Telehealth Declines as AI and In-Person Visits Rise Post-Pandemic

During the pandemic, they were heroes. Now, they’re apparently expendable.

In what is becoming a pattern in healthcare, on Tuesday (July 2), Oregon Health & Science University cut a telehealth nursing unit set up in March 2020 that was once featured on its website for its service to people across the state.

It is a microcosm of changes in how consumers access healthcare in the post-pandemic connected economy, as telehealth trends down and AI and other virtual technologies take its place alongside a comeback in in-person doctor visits.

“I think the simplest way to say what we’re seeing right now is we’re observing the shriveling of telehealth 1.0,” Robin Glass, president of virtual care and health navigation company Included Health told Fierce Healthcare.

“This original model that I think came out that was really premised on this highly transactional interaction between a patient and the clinician that didn’t have any elements of longitudinal care or treating that individual as a holistic person, I think we’re starting to see the end of the road for that model. It has not served the patient as well as it needs to,” Glass added. “I think it also doesn’t reflect the modern experience that consumers are getting used to in all facets of their life. And ultimately, it doesn’t deliver on the kind of value that purchasers need out of their healthcare dollar.”

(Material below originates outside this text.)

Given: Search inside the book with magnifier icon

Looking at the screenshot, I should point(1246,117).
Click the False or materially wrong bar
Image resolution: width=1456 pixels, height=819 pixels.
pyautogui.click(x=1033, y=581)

This kind of sentiment has manifested itself in the marketplace, although not everyone would agree with Glass.

Telehealth as a business model has definitely taken a step back. Amazon’s pay-per-visit telehealth service and its One Medical program are now a single brand after it announced on Thursday (June 27) that it will be renamed Amazon One Medical Pay-per-visit.

While it didn’t specifically single out a decline in telehealth visits as the driving factor, Neil Lindsay, senior vice president of Amazon Health Services, indicated that “impersonal care” made it difficult for patients to make the service profitable.

Similar reasons were given when Walmart shuttered its telehealth venture on April 30.

However, showing that not everyone has bailed on the business model and its future, Walmart sold the division to healthcare technology startup Fabric.

Fabric, which emerged from stealth in early 2023 after rebranding from Florence, has developed technology that automates clinical and administrative tasks in healthcare. The acquisition will greatly enhance Fabric’s presence in the employer market. Walmart’s MeMD division had been delivering virtual care services to 30,000 employers and 5 million employees, including large employers, brokers, third-party administrators and distributors.

Fabric offers a telemedicine platform for health systems, employers and payers, featuring a suite of products designed to streamline workflows for both in-person and virtual patient visits. These products range from patient intake to self-scheduling and provider documentation tools, leveraging conversational AI to enhance both provider and patient experiences while boosting operational efficiency, according to company executives.

Technology solutions like the ones Fabric is developing will most likely define the future of telehealth as it embraces AI and even virtual reality. Fabric has been described as a “care enablement system (that) uses AI-powered clinical intelligence and automation to triage and route patients to the most appropriate point of care based on time of day, availability, distance and disposition while streamlining treatment across virtual and in-person workflows.” That hybrid approach has room for consumer choice and technology innovation.

One of those innovations that is expected to gain traction is holograms. Crescent Regional Hospital, located near Dallas, has introduced an innovative technology called the “Holobox,” a 3D system projecting a life-sized hologram of a doctor for real-time consultations. Developed by Dutch firm Holoconnects, this 86-inch-tall device requires only electricity and an internet connection.

The Holobox features anti-glare glass, a transparent LCD screen, hi-fi speakers and a multi-touch operating system. It can display pre-recorded or live video of doctors, enhancing patient engagement.

In an interview with a local Dallas TV station, Steve Sterling, Holoconnects’ North American managing director, emphasized the system’s capability to revolutionize patient-doctor interactions by providing real-time access to specialists, saving valuable time for doctors.

Crescent Regional is the first U.S. hospital to adopt this technology, with plans to expand its use in rural and underserved areas. Holoconnects aims to deploy smaller, portable versions to broaden its impact.